Engaging people should be one of your goals, not just clicking on links in your posts, but commenting, liking, sharing, etc.

The 30/60/10 principle for content

60% of your material is content not created by you. This can include curated content relevant to your industry that your followers might find helpful or entertaining.

By posting content often, it helps convey that you are an authority, as well as a resource and visitors will return frequently.

30% of your content should consist of Owned content. This is original content created by yourself that’s relevant to your audience. Content types can include:

  • Blog Posts
  • eBooks
  • Infographics
  • Videos

Finally, 10% should be self-promotional. By keeping this balance, you’ll keep your followers around without appearing to always be selling something.

What to post

The beauty of Facebook and Twitter status’ is that they have to be short. If you look around, you probably have items or content that’s too large for one status or tweet. Like they say about eating elephants, let’s break ‘em down into sizable chunks.
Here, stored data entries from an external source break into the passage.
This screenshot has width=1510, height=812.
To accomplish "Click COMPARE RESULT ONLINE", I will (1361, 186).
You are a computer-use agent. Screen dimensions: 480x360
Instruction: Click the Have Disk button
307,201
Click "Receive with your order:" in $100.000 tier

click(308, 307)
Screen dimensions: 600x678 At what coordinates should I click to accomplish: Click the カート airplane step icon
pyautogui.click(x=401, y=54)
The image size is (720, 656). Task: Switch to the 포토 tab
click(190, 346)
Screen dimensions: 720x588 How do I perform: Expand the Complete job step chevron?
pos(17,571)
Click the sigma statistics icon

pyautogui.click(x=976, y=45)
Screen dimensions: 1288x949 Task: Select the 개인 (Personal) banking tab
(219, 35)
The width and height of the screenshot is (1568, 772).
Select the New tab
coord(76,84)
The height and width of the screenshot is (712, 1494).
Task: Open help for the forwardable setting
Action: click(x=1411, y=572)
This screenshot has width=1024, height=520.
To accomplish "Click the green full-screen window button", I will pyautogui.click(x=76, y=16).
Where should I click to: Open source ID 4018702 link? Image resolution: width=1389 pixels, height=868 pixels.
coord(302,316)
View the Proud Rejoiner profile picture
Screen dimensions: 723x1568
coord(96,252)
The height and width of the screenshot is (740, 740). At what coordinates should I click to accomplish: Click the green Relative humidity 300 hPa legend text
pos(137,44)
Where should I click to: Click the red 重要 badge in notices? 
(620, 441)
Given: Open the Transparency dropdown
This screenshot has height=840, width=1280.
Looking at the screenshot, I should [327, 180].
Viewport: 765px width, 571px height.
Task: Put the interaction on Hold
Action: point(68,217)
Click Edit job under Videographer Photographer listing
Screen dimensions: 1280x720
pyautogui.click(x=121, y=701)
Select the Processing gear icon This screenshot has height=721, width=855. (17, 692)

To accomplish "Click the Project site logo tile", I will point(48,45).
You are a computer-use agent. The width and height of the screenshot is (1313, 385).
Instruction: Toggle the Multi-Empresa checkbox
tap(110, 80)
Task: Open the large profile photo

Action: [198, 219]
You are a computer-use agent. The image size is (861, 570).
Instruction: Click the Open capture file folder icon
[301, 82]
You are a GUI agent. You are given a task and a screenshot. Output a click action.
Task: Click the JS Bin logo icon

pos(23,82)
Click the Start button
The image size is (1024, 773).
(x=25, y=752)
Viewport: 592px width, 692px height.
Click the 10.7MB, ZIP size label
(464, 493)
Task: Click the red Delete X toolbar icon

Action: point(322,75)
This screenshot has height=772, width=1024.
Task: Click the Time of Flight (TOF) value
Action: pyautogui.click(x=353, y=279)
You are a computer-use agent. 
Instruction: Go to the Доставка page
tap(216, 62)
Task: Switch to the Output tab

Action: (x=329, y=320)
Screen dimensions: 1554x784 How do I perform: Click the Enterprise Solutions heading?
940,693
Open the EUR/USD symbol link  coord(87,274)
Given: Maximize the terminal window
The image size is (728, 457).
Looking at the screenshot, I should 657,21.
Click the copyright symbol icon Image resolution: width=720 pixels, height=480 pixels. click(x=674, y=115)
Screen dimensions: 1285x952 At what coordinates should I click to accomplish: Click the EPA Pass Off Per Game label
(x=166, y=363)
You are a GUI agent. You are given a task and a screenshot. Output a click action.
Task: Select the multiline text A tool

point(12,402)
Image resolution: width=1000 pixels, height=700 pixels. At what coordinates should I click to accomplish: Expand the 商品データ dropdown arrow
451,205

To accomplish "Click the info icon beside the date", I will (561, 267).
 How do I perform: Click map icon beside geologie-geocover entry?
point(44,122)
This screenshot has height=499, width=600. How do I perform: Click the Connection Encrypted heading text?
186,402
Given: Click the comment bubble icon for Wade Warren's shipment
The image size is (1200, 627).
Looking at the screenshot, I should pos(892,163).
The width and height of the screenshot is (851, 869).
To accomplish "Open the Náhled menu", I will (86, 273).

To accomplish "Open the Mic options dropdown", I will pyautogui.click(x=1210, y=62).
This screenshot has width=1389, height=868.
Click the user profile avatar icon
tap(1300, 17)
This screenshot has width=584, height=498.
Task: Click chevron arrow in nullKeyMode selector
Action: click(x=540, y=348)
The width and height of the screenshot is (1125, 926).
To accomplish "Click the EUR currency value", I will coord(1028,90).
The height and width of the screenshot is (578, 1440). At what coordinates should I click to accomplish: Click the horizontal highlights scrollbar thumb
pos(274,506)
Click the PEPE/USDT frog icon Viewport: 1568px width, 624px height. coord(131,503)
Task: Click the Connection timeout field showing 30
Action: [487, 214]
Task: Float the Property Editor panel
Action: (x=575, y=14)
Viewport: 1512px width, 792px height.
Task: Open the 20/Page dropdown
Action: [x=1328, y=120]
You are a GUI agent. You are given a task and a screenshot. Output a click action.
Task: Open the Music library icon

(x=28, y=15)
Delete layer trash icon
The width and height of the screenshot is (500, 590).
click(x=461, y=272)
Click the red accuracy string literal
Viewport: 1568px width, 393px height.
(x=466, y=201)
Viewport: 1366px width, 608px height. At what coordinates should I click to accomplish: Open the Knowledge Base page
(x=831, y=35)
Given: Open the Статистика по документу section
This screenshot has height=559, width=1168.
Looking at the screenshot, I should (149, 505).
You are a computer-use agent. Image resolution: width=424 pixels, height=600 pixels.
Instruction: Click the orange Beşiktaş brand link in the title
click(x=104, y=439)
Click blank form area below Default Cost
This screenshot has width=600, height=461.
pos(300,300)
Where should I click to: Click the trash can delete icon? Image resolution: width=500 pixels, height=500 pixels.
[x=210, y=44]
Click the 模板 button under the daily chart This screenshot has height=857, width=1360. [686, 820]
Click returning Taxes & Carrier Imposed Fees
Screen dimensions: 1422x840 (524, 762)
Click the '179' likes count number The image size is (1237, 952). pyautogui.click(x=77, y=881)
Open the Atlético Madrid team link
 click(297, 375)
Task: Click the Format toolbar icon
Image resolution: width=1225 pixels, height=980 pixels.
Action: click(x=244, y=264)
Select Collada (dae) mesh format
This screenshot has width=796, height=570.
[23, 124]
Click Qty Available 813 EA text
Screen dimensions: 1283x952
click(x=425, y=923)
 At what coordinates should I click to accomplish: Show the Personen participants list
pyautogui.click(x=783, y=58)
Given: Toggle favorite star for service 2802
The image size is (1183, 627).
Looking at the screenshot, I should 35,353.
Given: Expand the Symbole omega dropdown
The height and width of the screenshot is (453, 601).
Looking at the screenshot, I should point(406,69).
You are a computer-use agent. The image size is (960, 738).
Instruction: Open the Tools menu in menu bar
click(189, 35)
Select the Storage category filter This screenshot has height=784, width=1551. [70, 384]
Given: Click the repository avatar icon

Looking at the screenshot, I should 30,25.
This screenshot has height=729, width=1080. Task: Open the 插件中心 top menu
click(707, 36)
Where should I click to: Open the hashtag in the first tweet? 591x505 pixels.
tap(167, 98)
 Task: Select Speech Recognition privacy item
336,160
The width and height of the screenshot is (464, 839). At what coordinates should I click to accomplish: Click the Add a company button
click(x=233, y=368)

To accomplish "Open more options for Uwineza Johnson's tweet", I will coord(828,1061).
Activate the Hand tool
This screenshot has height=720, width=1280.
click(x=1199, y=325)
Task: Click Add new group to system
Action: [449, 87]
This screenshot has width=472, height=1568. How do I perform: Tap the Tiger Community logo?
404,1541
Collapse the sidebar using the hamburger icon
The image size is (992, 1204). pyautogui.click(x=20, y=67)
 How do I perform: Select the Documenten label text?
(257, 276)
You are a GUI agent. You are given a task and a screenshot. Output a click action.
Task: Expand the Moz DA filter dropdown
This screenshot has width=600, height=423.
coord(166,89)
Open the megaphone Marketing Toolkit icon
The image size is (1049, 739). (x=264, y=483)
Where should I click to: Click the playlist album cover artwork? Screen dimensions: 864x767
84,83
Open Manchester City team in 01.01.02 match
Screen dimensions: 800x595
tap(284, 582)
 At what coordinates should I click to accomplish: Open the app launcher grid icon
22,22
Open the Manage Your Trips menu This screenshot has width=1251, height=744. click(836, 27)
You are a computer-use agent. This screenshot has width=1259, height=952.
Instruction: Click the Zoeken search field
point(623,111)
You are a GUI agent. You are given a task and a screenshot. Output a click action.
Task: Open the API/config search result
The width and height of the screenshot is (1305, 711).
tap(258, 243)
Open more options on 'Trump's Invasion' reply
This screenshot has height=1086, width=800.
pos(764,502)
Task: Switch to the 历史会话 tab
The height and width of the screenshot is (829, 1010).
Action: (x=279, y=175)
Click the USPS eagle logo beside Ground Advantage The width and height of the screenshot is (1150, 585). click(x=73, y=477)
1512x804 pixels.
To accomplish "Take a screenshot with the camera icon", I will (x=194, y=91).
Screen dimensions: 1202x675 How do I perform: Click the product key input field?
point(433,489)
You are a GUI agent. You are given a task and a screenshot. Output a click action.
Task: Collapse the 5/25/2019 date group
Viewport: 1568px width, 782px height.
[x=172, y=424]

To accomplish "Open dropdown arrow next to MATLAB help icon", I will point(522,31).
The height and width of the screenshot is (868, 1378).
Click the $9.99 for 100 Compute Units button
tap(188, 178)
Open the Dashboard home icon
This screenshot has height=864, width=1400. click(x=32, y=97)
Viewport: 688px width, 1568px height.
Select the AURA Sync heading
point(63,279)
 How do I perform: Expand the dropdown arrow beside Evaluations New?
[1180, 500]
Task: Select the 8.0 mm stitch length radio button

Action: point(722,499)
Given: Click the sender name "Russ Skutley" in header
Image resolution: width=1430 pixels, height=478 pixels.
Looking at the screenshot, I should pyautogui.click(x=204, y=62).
  1. Money quotes from publications. Do you have a book (or column?) Congratulations, you have have a year’s worth of micro content right there. Go thru your writings and highlight the ‘money quotes’ for status postings. Even better are statements that contain opinions, advice or other debatable elements. Make your statement and follow it up with “what do you think?” or something similar, that’s just asking for interaction by your more engaged followers.
  2. Events. Any time you or your company has a customer event, attending an industry event or something similar, put out a date and link to it. Don’t have any? Find any other events in your (and your customer’s) industry that you think your followers may find interesting and helpful.
  3. Photos. If you have any customer events, take photos. Remember, you’re bringing your followers along for the ride. No events? If you’re in the products business, new photos will lapped up by your most loyal followers. see: Porsche. Foodie? Girl and the Goat.Also, you should be looking into Pinterest and Instagram if you have a regular feed of great photos to share.
  4. Videos. Creating videos is becoming more accessible every day. If you have existing TV commercials, even easier. Casey Neistat has a great vid on How to Vlog here.
  5. Blog content. We’ve always been keen on making your blog your epicenter of your social media strategy. Longer postings, announcements, how-to’s, reviews and more can be posted on your website’s blog. Send out beacons to your blog content on your various channels. As mentioned above, stick a question afterwards to engage social media followers to like/comment too.

What tactics work best for you? Do you use a scheduler like Hootsuite, or MeetEdgar? We’ll cover those in another blog post!